_Directions for this task_
Please repeat word for word the line containing "Task: Click the bold David_Cubb display name" and every following line up to and including the last one below, pictures excluded.

BEGIN Data provided

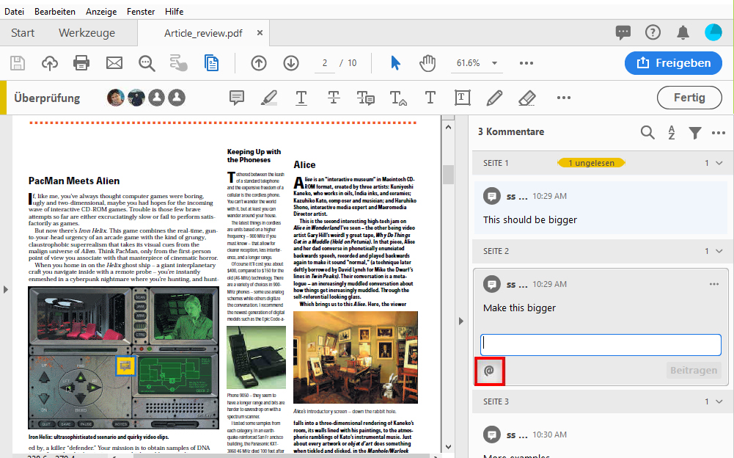Choose the Underline Text tool

coord(301,98)
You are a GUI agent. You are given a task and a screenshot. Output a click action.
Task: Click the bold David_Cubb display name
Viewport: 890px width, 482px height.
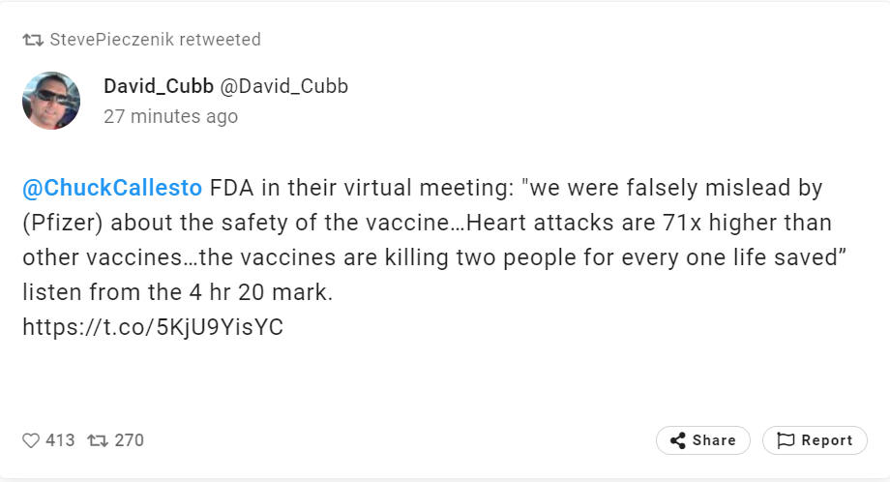(x=159, y=86)
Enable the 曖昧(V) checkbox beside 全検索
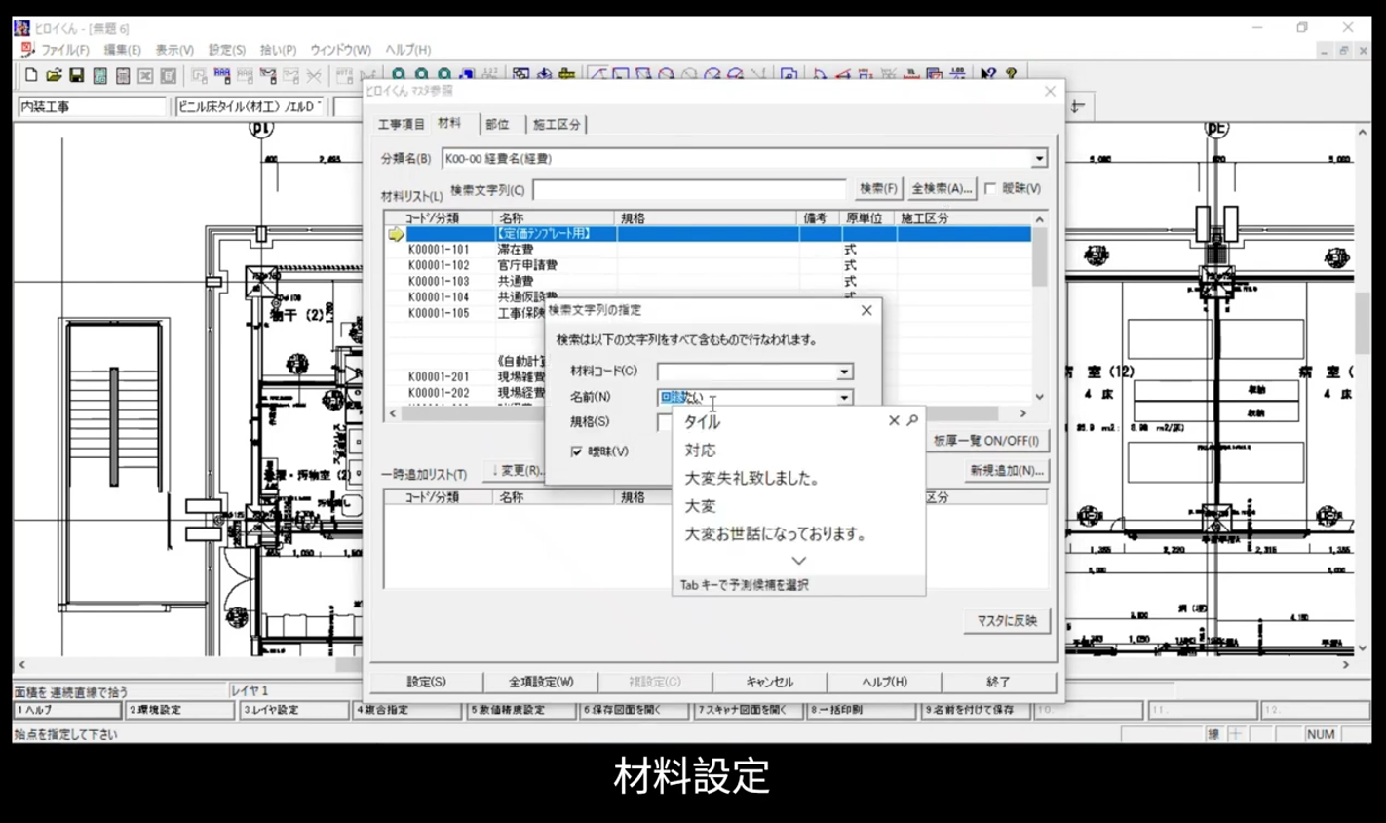1386x823 pixels. pyautogui.click(x=990, y=188)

END Data provided

_Task output_
Task: Click the bold David_Cubb display name
Viewport: 890px width, 482px height.
(x=159, y=86)
Enable the 曖昧(V) checkbox beside 全検索
1386x823 pixels. pyautogui.click(x=990, y=188)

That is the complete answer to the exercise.